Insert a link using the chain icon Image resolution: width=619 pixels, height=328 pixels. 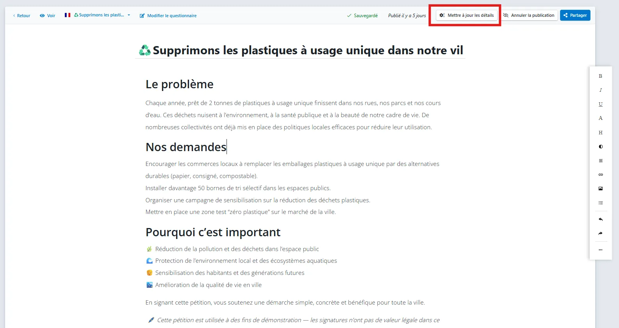click(x=600, y=175)
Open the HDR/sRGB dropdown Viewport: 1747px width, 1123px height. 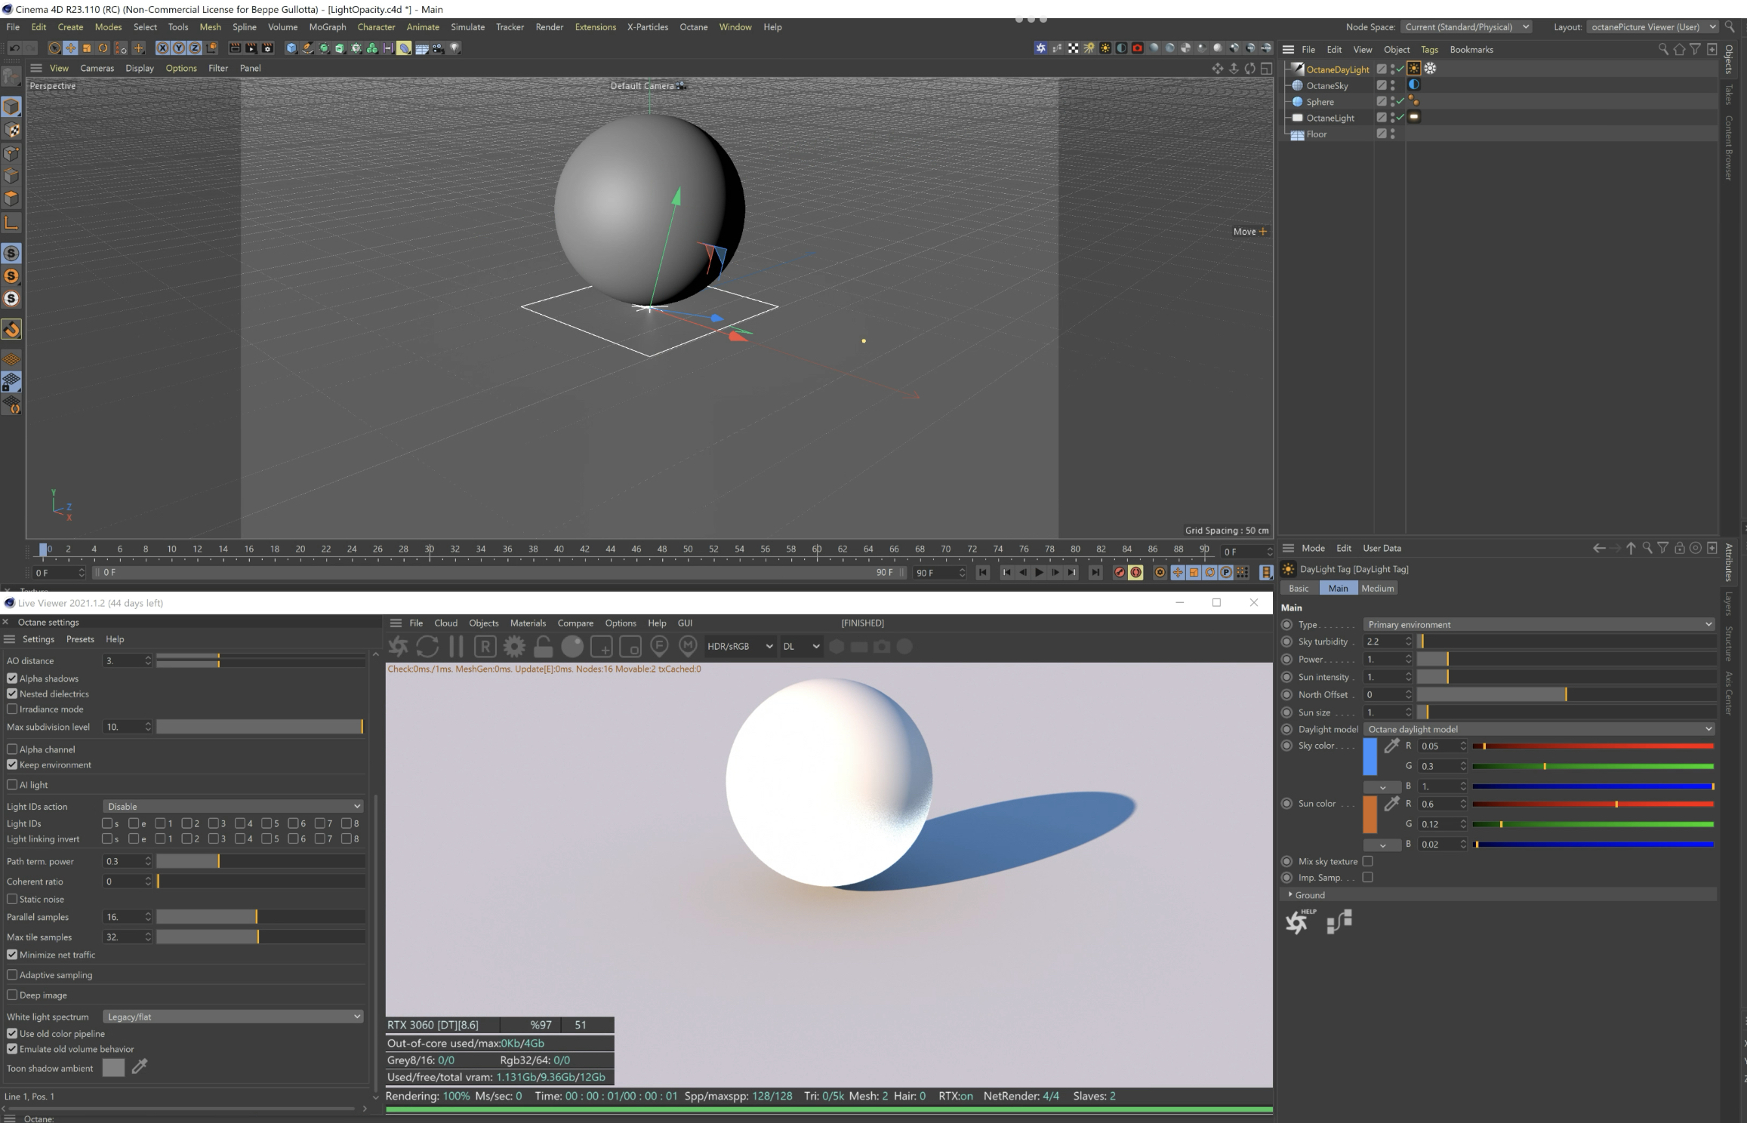pyautogui.click(x=739, y=647)
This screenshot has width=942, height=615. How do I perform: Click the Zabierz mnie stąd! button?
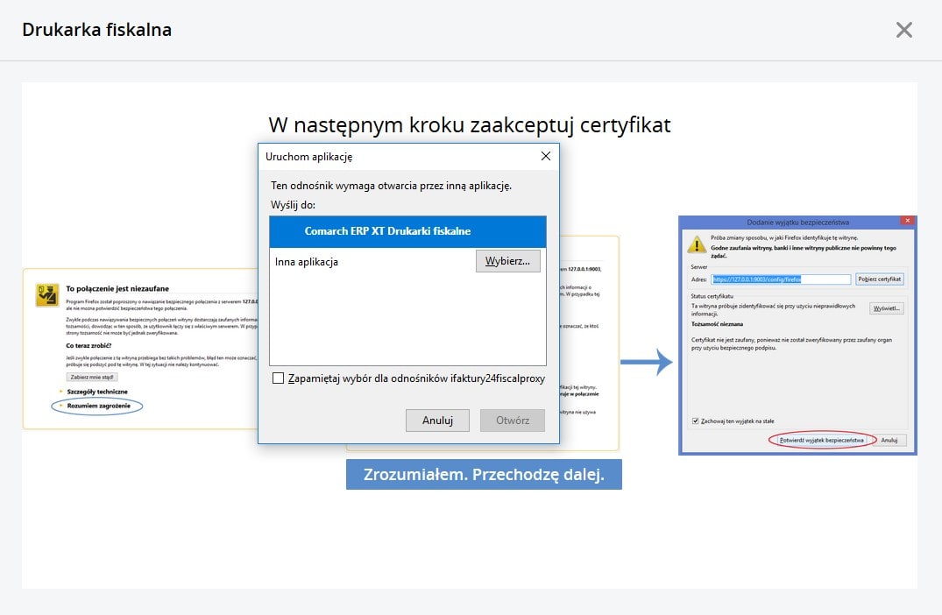(x=92, y=377)
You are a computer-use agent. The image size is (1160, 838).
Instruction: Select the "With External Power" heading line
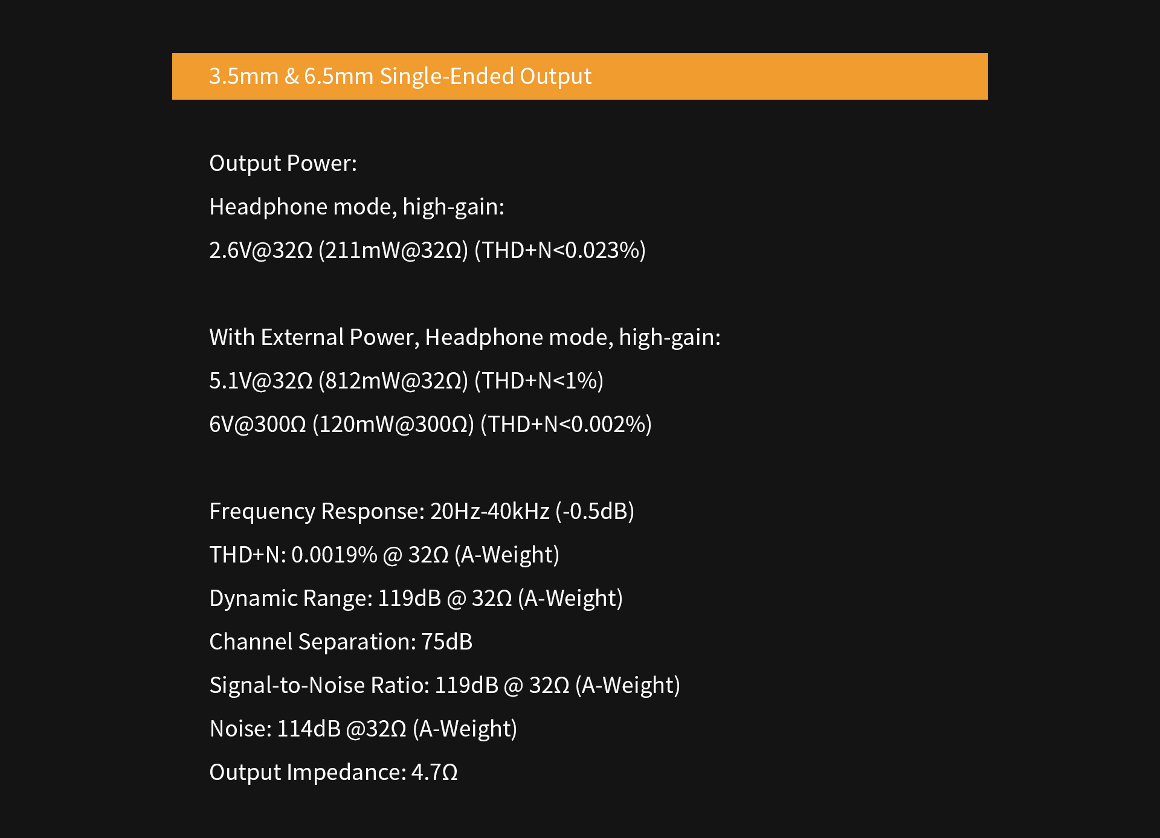click(465, 337)
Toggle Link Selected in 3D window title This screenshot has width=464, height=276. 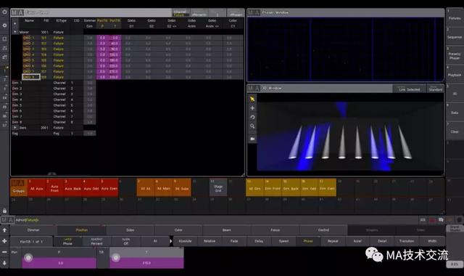[x=409, y=89]
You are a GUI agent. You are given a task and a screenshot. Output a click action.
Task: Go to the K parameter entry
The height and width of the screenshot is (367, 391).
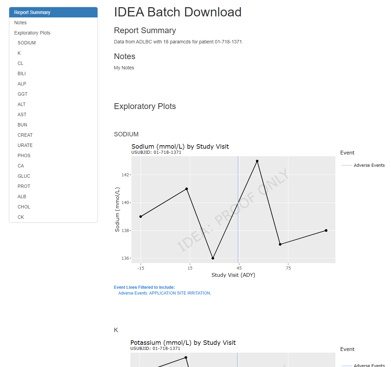[x=53, y=53]
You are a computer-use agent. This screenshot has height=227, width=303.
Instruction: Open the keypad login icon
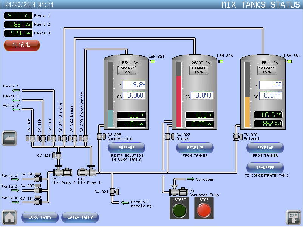point(293,218)
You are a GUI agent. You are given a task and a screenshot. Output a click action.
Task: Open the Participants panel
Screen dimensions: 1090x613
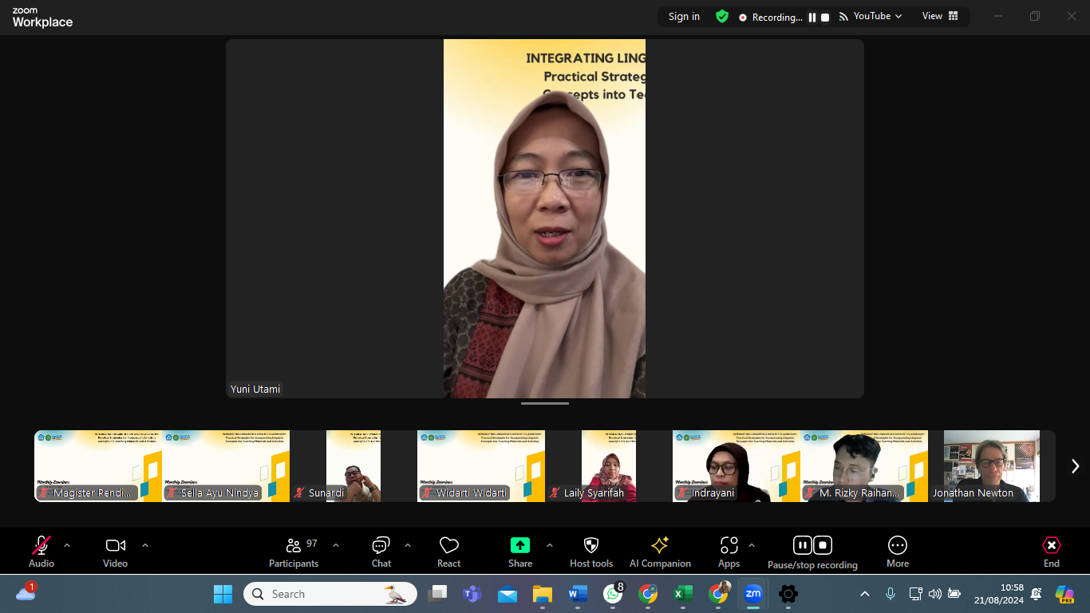pos(294,552)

-*-*-

[Short exercise]:
Tally the lines in the rows above that contain the string "agent", and give only the number.

[Exercise answer]:
4